Perio, Inc., based in Dublin, Ohio, bought the Barbasol brand from Pfizer in 2001, and has sought to revitalize it. They consolidated the Barbasol line to Original, Soothing Aloe, and Skin Conditioner, and added Pacific Rush.

A non-aerosol cream that simulated the original product was created in 2003, but it was reformulated to the Barbasol Non-Aerosol Therapeutic Shave Cream in 2006 (Pfizer also had a similar simulation of the original Barbasol cream, but discontinued it in 1999). This was discontinued in 2019 and replaced by the 1919 Classic Shaving Cream for the brand's 100th anniversary.

Later, Barbasol released Sensitive Skin, Mountain Blast (a new fragrance), and Arctic Chill (menthol) to its line of shaving creams. Several aftershave products have been introduced under the Barbasol brand name. Still later, Barbasol introduced disposable razors in twin-blade, three-blade, and six-blade versions.

==Advertising==

===Early advertising===
Barbasol became a very popular shaving cream after its introduction. Throughout the 1920s and 1930s, many print advertisements were used to support its growth. Many of the print ads featured men and women in situations that would be considered risqué for their time.

The company also used several famous spokesmen in their print ads through the years, including actors Douglas Fairbanks Jr. and Joe Cook, musician Vincent Lopez, baseball players Babe Ruth and Rogers Hornsby, as well as football legend Knute Rockne.

In 1938, Barbasol sponsored a car in the Indianapolis 500, and painted it to look like a tube of the cream. Driven by George Bailey, the car made it to lap 166 of 200 before suffering clutch problems. The following year, the Barbasol car finished in tenth place. The team got involved as a sponsor in the NASCAR Busch Series in the late 1990s, sponsoring Dick Bown's team and drivers Chuck and Jim Bown, Jim Sauter, and Greg Biffle in eleven races in 1996, then going to Akins Motorsports and drivers Glenn Allen Jr. and Elton Sawyer starting in 1997.

The tagline throughout this time was "No brush, no lather, no rub in."

===Singin' Sam, the Barbasol Man===
One of the most nostalgic figures in Barbasol's history was Singin' Sam the Barbasol Man, whose real name was Harry Frankel.

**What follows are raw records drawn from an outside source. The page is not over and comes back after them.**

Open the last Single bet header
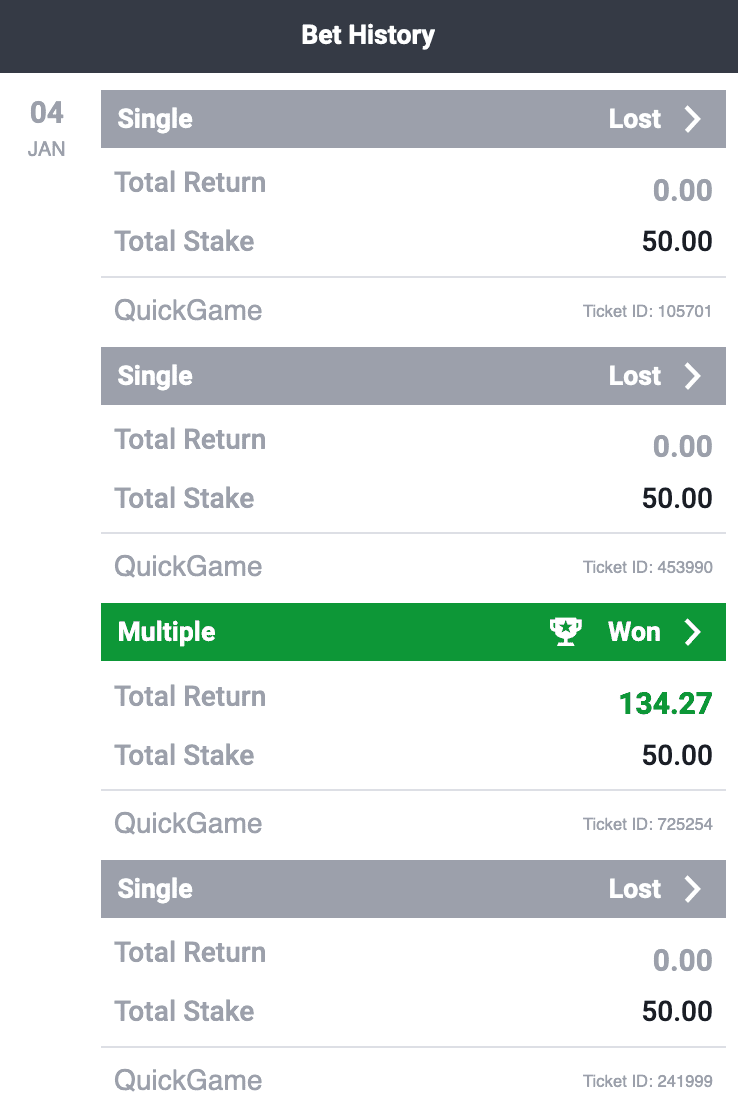 point(413,889)
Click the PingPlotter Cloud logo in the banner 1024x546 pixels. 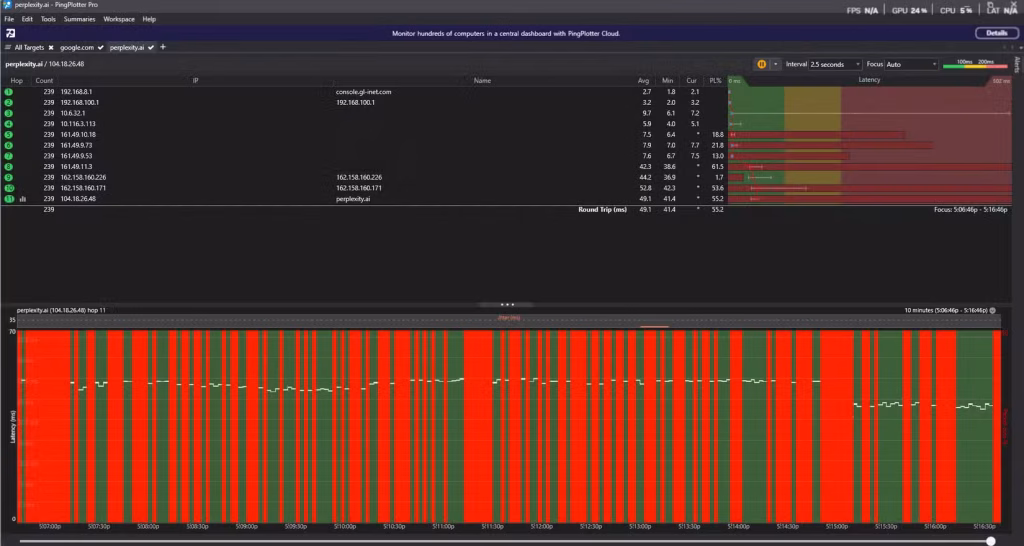9,33
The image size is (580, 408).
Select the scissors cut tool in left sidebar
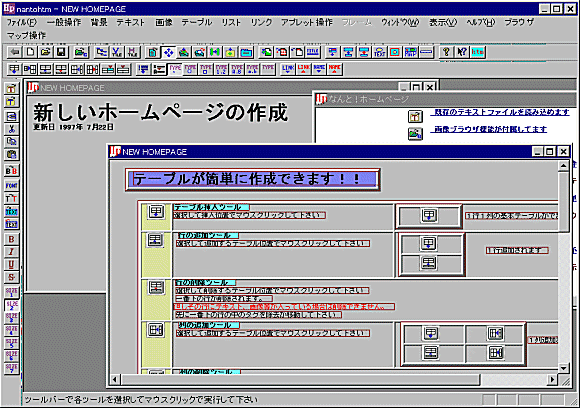point(11,129)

Frankel got his start as a vaudevillian, and eventually became the spokesperson for a lawnmower company and began broadcasting out of Cincinnati. The Barbasol Company soon heard him and, in 1931, signed him on as Singin' Sam the Barbasol Man, where he made famous the Barbasol jingle, "Barbasol, Barbasol ... No brush, no lather, no rub-in ... Wet your razor, then begin."

===Advertising since 2001===
Barbasol's advertising since 2001 is not as suggestive as its 1920s counterparts. Many television ads from 2001 to 2009 have featured a close-call situation, followed by one person saying "Close shave!" and another person responding with "Better buy Barbasol!" The "close shave" double entendre has been replaced with the more patriotic tagline "Close Shave America, Close Shave Barbasol." (This can be heard, for example, on the Fred Thompson Show radio podcast). The related advertising relies less on tongue-in-cheek humor and associates the brand more with a warm, homey feeling.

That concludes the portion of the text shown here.